# [Supplied entries]
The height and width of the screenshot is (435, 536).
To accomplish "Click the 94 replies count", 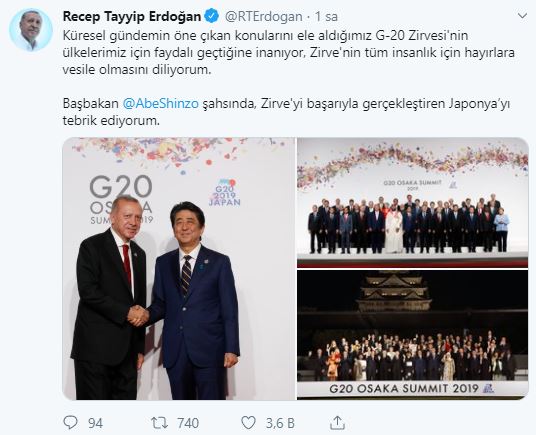I will 95,423.
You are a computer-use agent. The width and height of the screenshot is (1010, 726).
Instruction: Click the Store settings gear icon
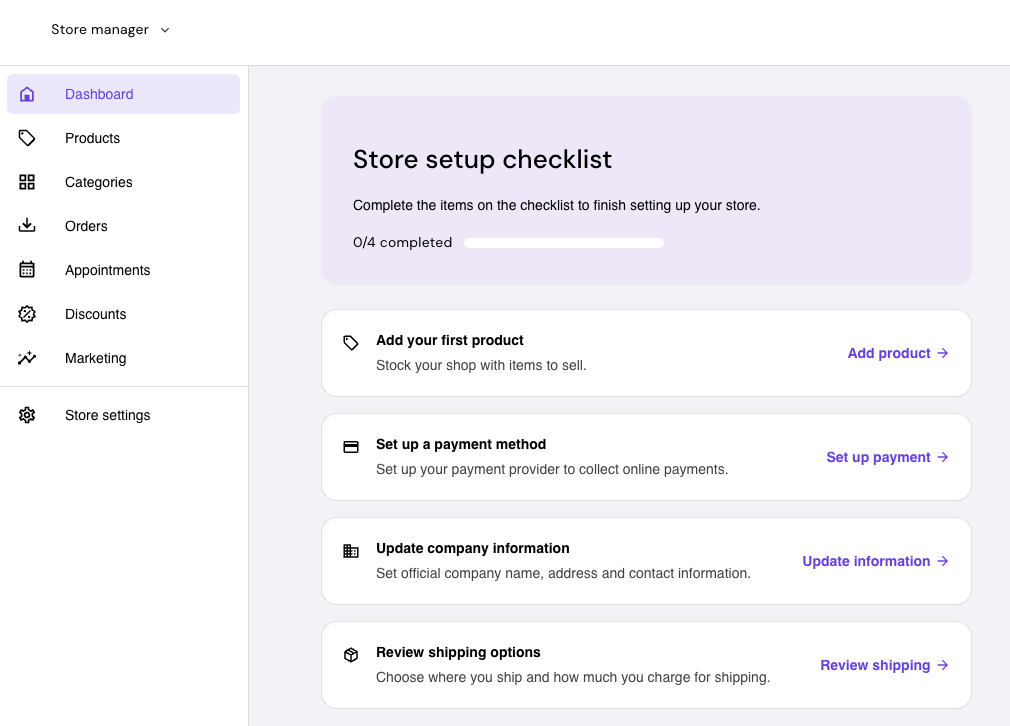point(26,414)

# [Exercise]
Arrange the stretch from the line containing "You are a computer-use" through the end of the rows as a Markdown table with the columns "No." and "Line," giving each nonblank line its own numbered entry. Leave the pictures out.

# [Completed task]
| No. | Line |
|---|---|
| 1 | You are a computer-use agent. The width and height of the screenshot is (1010, 726). |
| 2 | Instruction: Click the Store settings gear icon |
| 3 | point(26,414) |